→ **Exercise description**:
Give again, word for word, the line holding "Click the help icon beside Thanawan Thon" and every line after it through the end of the data below. Omit pictures.

-- Opening Marker --

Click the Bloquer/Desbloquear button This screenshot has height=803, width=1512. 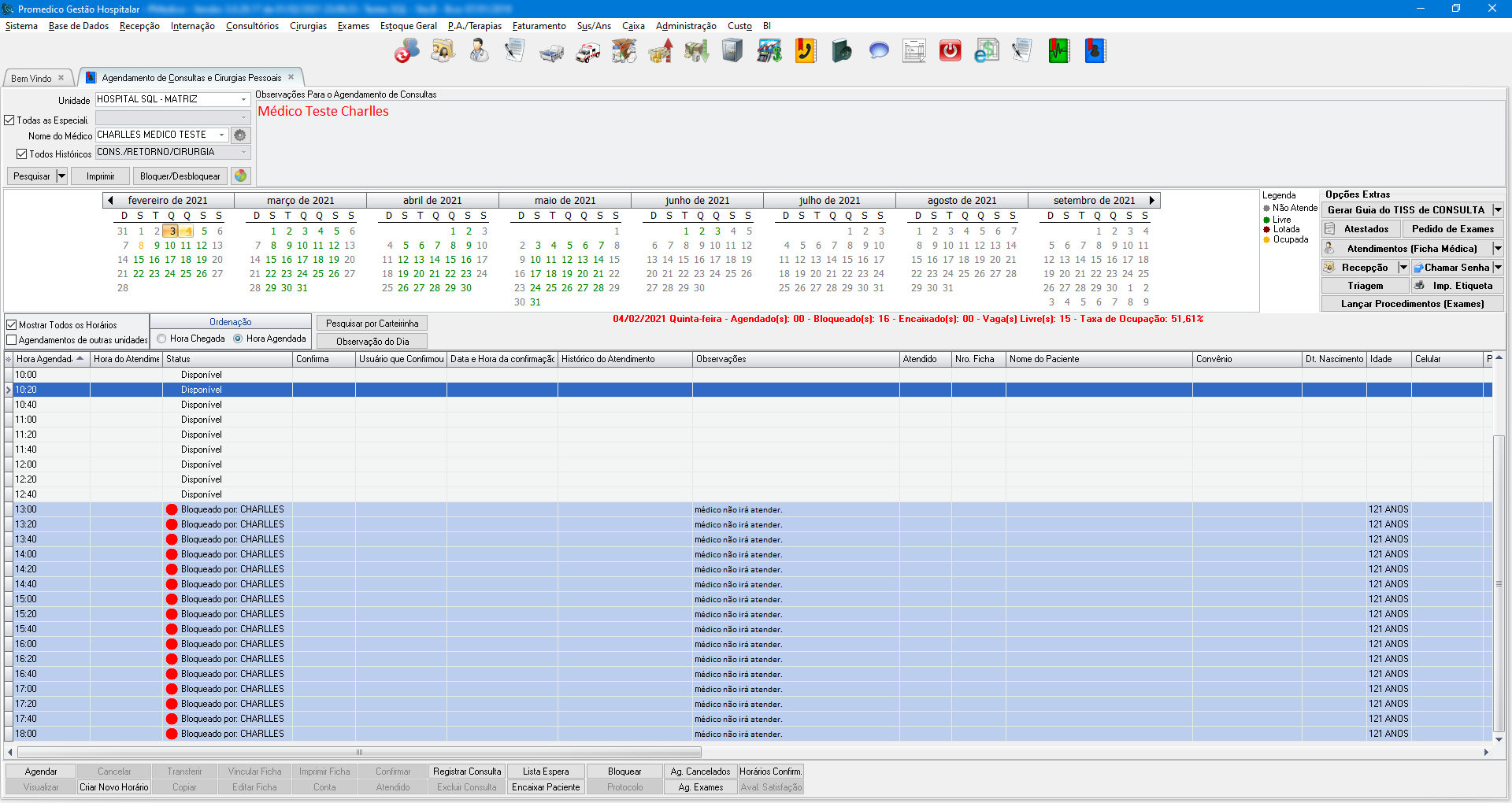pos(180,176)
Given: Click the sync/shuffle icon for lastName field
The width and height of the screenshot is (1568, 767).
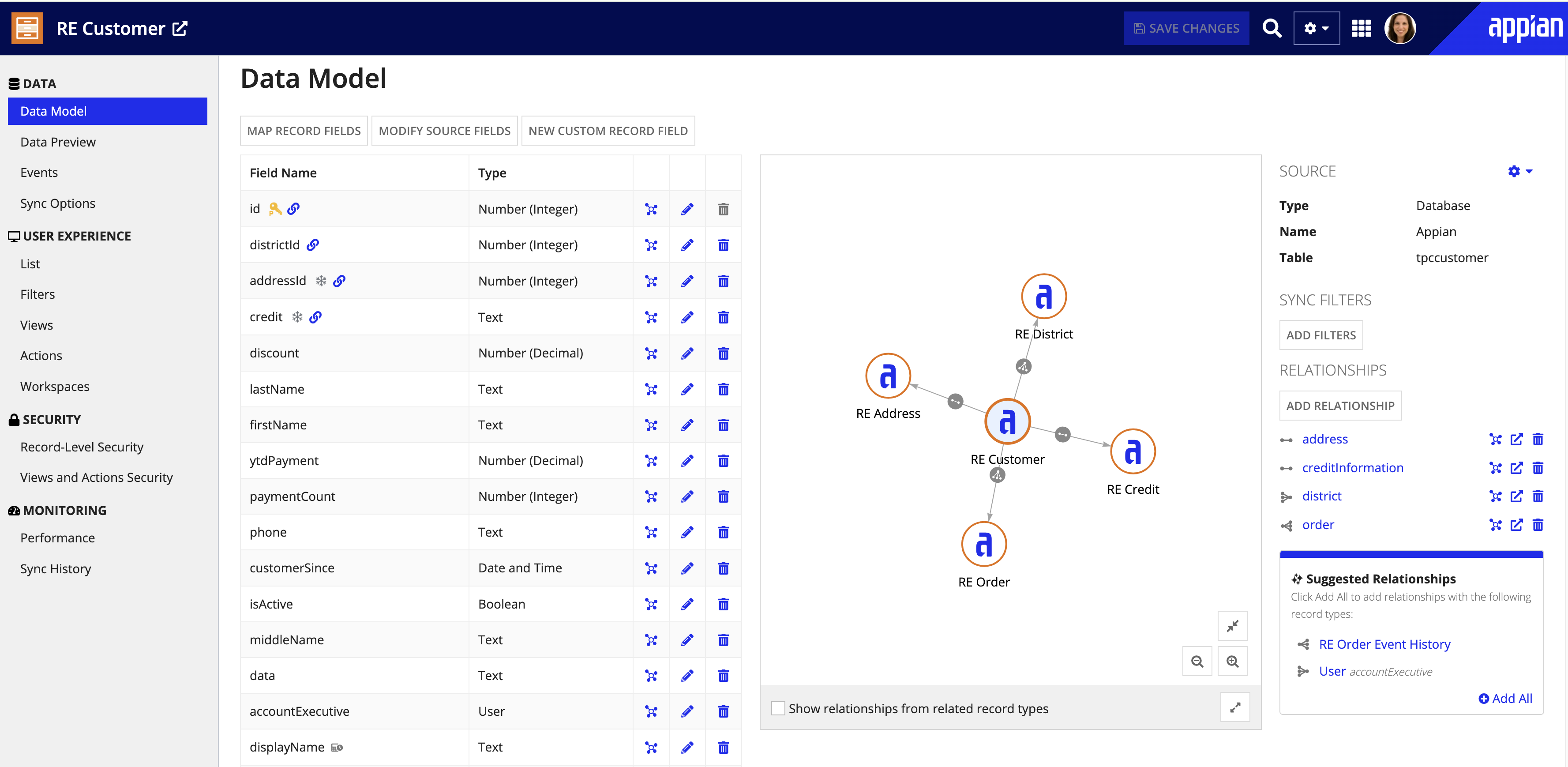Looking at the screenshot, I should [651, 388].
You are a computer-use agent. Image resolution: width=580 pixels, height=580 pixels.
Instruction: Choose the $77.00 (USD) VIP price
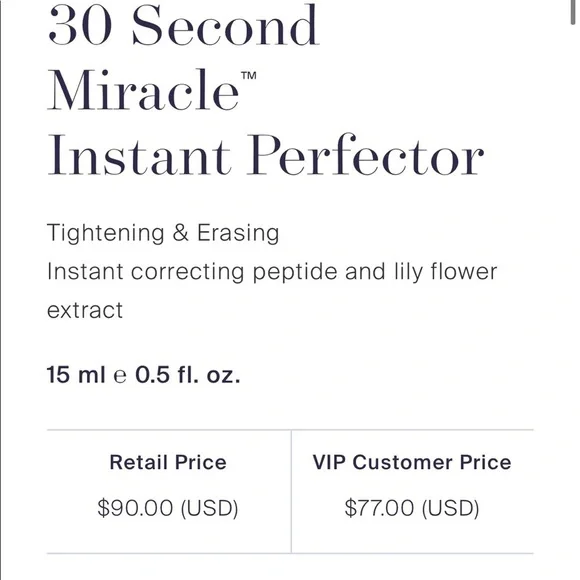[412, 508]
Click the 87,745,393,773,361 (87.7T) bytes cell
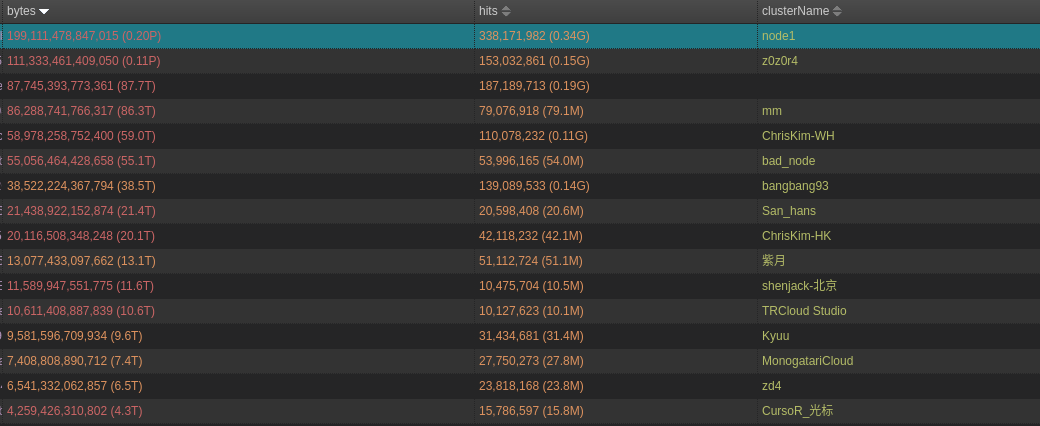 [81, 86]
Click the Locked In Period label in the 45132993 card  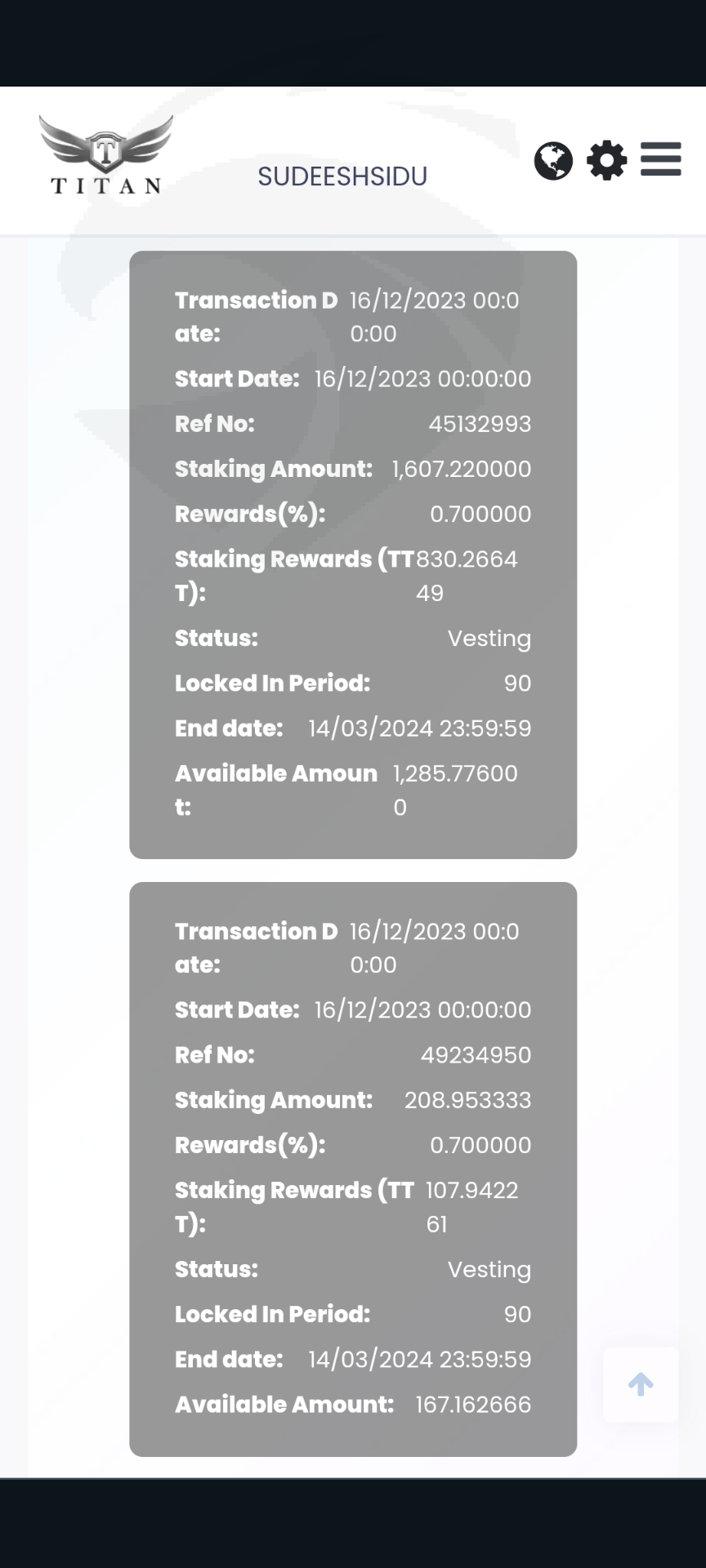click(x=272, y=684)
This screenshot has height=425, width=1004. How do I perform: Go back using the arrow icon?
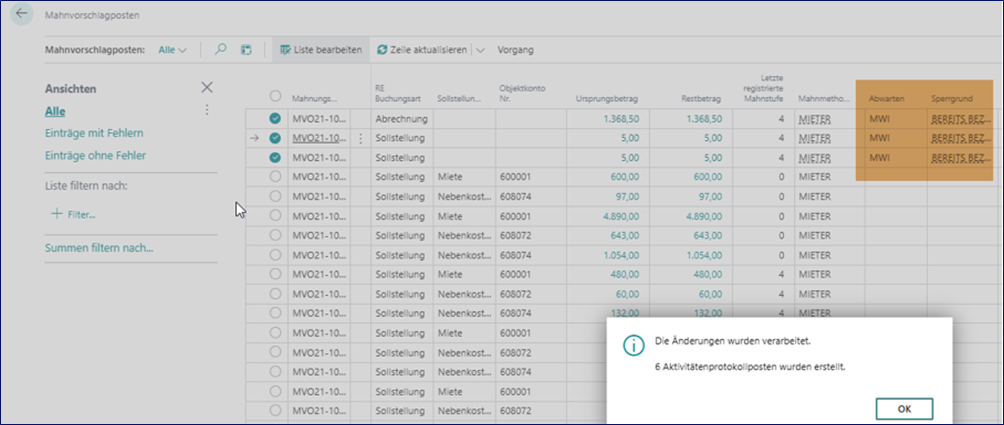point(22,15)
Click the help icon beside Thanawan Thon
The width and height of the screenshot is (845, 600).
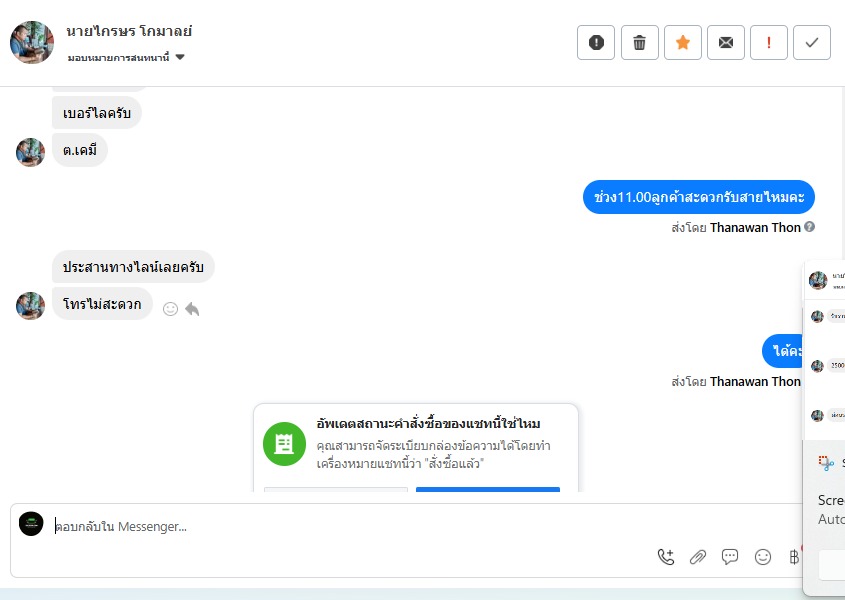809,227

-- Closing Marker --

→ **Written response**:
Click the help icon beside Thanawan Thon
The width and height of the screenshot is (845, 600).
809,227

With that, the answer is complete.